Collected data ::
■ ■ ■ ■ ■

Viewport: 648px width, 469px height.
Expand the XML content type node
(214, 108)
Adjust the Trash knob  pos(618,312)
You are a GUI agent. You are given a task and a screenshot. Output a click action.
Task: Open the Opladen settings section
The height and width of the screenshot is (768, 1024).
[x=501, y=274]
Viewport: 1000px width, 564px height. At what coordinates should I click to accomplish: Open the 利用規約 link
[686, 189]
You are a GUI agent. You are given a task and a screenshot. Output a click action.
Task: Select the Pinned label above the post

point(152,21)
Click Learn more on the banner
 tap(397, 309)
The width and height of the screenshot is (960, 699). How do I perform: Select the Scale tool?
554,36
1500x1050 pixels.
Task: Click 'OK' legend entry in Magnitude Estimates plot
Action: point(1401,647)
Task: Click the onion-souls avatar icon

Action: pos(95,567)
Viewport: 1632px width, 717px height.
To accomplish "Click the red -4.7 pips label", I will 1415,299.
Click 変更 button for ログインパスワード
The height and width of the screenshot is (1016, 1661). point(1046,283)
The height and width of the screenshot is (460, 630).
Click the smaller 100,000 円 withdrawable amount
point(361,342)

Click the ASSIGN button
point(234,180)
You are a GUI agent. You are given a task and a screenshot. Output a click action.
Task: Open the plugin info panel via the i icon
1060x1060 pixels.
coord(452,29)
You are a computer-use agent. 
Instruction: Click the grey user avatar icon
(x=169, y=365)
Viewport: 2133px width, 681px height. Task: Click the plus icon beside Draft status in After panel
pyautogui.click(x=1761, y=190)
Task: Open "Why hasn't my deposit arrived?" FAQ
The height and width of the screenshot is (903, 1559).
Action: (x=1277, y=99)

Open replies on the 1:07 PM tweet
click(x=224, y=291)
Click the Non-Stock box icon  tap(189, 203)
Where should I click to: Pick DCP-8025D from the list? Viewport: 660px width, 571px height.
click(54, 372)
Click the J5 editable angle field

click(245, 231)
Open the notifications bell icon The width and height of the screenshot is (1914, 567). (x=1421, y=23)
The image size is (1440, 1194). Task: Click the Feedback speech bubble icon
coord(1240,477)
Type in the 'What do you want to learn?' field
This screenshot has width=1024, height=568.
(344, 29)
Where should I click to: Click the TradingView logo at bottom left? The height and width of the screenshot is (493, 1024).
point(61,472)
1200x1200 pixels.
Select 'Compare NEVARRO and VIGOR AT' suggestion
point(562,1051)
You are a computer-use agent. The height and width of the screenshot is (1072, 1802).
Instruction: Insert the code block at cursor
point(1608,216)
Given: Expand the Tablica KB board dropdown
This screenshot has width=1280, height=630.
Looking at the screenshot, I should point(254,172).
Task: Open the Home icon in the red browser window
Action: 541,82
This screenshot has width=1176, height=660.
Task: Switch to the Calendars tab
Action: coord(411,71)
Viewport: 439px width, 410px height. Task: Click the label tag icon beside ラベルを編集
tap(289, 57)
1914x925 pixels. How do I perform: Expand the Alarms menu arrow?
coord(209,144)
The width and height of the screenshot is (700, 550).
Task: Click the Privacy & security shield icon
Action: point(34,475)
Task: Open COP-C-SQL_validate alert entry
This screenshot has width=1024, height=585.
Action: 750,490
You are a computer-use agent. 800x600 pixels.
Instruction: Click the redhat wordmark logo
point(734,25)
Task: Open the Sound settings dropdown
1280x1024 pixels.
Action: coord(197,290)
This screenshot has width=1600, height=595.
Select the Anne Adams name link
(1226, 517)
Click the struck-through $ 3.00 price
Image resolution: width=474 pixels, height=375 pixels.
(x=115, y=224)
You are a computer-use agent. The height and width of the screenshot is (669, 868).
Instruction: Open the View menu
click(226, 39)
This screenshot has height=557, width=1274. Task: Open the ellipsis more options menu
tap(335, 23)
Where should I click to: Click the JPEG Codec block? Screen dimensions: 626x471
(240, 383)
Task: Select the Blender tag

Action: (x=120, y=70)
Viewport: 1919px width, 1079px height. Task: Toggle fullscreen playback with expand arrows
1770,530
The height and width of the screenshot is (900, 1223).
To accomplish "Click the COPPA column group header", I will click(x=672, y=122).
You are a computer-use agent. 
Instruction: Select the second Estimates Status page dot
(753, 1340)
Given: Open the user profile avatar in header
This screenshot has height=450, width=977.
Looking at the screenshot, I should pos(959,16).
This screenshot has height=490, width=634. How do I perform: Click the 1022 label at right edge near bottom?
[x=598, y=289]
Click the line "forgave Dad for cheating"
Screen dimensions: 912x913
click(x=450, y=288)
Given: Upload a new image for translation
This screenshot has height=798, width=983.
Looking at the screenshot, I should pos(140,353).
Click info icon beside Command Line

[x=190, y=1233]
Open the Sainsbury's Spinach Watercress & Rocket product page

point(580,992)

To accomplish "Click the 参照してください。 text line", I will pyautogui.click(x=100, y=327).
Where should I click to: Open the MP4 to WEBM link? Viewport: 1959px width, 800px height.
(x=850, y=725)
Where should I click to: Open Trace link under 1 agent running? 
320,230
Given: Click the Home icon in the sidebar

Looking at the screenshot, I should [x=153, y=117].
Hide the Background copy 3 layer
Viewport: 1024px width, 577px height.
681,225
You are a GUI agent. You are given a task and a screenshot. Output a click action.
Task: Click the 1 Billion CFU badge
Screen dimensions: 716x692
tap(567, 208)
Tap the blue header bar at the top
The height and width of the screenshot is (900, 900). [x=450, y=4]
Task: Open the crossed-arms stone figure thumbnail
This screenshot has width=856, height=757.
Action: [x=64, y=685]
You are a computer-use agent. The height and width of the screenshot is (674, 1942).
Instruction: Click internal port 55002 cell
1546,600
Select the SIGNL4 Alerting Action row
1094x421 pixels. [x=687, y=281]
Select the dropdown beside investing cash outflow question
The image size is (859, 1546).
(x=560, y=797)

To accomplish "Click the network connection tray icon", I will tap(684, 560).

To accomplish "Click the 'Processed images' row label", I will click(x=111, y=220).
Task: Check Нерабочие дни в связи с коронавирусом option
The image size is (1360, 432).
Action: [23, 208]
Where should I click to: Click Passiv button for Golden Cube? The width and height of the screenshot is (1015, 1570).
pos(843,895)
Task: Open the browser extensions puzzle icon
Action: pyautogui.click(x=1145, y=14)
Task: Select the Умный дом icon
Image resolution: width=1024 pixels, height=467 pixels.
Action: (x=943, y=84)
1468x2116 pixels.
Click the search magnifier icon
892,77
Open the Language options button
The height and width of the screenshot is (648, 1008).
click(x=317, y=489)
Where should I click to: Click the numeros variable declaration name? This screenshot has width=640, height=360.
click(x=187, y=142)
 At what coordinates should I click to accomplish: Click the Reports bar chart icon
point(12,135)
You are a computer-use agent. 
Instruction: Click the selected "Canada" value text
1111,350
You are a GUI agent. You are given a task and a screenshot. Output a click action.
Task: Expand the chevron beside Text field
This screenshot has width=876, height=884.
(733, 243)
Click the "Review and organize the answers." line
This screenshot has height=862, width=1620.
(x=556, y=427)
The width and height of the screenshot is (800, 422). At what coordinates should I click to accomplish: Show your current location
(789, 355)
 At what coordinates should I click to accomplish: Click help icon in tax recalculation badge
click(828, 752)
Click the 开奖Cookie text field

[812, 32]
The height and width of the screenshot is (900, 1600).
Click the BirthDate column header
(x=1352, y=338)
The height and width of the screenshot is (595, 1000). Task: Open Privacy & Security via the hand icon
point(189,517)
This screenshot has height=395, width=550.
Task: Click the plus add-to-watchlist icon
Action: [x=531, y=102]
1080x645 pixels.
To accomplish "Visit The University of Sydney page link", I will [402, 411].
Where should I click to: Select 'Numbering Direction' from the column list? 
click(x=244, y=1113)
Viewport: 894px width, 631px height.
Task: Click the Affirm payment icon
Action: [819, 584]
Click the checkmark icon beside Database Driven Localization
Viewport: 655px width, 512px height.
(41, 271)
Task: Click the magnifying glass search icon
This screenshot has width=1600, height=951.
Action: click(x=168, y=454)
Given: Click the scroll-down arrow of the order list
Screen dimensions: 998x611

■ ■ ■ ■ ■

REQUIREMENT :: Only the lines of the data holding the string "settings" are wanted; copy each of them.

WORKED SOLUTION ::
Task: Open the Opladen settings section
Task: Open the Sound settings dropdown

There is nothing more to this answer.